Ponds have been part of Auburn resident Dana Andrews’ life for
decades.

“For many years we lived on a big property — 300 acres — in Placer
County,” he said. “We had ponds and always had drag lines coming
out. I ended up buying equipment to clean our ponds. Then someone
saw me doing that and asked if I’d clean theirs.”

It soon developed into a business, now called DLD Service.

“We basically are anything that has to do with ponds, creeks and
waterways,” Andrews said. “We build ponds. We clean ponds. We
clear creeks. We install irrigation systems (connected to) ponds.”

His focus is earthen ponds at least 30 feet by 80 feet in diameter that
usually have some features — a pump or dock or they are used for
fish.

“Many of our customers have ponds so they can fish and enjoy the
environment around it,” he said.

When planning a new pond, he goes to the site to see where it will be
installed, then produces a custom drawing (or several) of designs that
fit the space.

“I have to know what the customer wants and then will (plan)
something the ground and land will allow,” he said. “We don’t usually
do square, rectangular or round ponds. We use an undulating (look)
to give up some kind of shape so it looks unique.”

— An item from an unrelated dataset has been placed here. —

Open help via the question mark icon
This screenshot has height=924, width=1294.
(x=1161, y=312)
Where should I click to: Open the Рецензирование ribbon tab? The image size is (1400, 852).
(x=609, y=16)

That unique look also extends to the levees.

“We give them almost a golf course look,” he said. “They looked
tucked in and have very gradual shorelines — usually a slight
mounding to give them a natural look.”

Cost to install a pond ranges from $8,500 for the most basic to
“several hundred thousand,” he said.

Extras like a dock, bridge or water feature add to the cost.

He estimates he has installed or worked on about 500 ponds — many
of them repairs and cleanups.

Take care of your pond and it will reward you as a beautiful addition to
the landscape. But neglect it, and you will quickly have problems.

Overgrowth is the most common complaint.

What Andrews sees most frequently are cattails, Eurasian water Milfoil
and mesquite fern (also known as Azolla).

“Eurasian Milfoil can grow at incredible depths,” he said. “When
infestation takes over, it looks like evergreens in your pond.”

An infestation of Azolla turns the pond red.

“It will grow right across the top and completely close off the surface,”
he said. “It is a fern that multiplies very quickly and within a few days.
In a week the pond can be completely covered.”

Often the invasion come from downstream or is carried by waterfowl.

“It gets stuck to them and as they go from one water source to
another, it spreads,” he said.

There are two ways to treat severe infestation — mechanical and
chemical.

“As everyone is supposed to in California, we basically try to use as
little as we can in chemicals,”?he said. “If there is another way to treat
the problem, we do that. Our last line of defense is chemicals.”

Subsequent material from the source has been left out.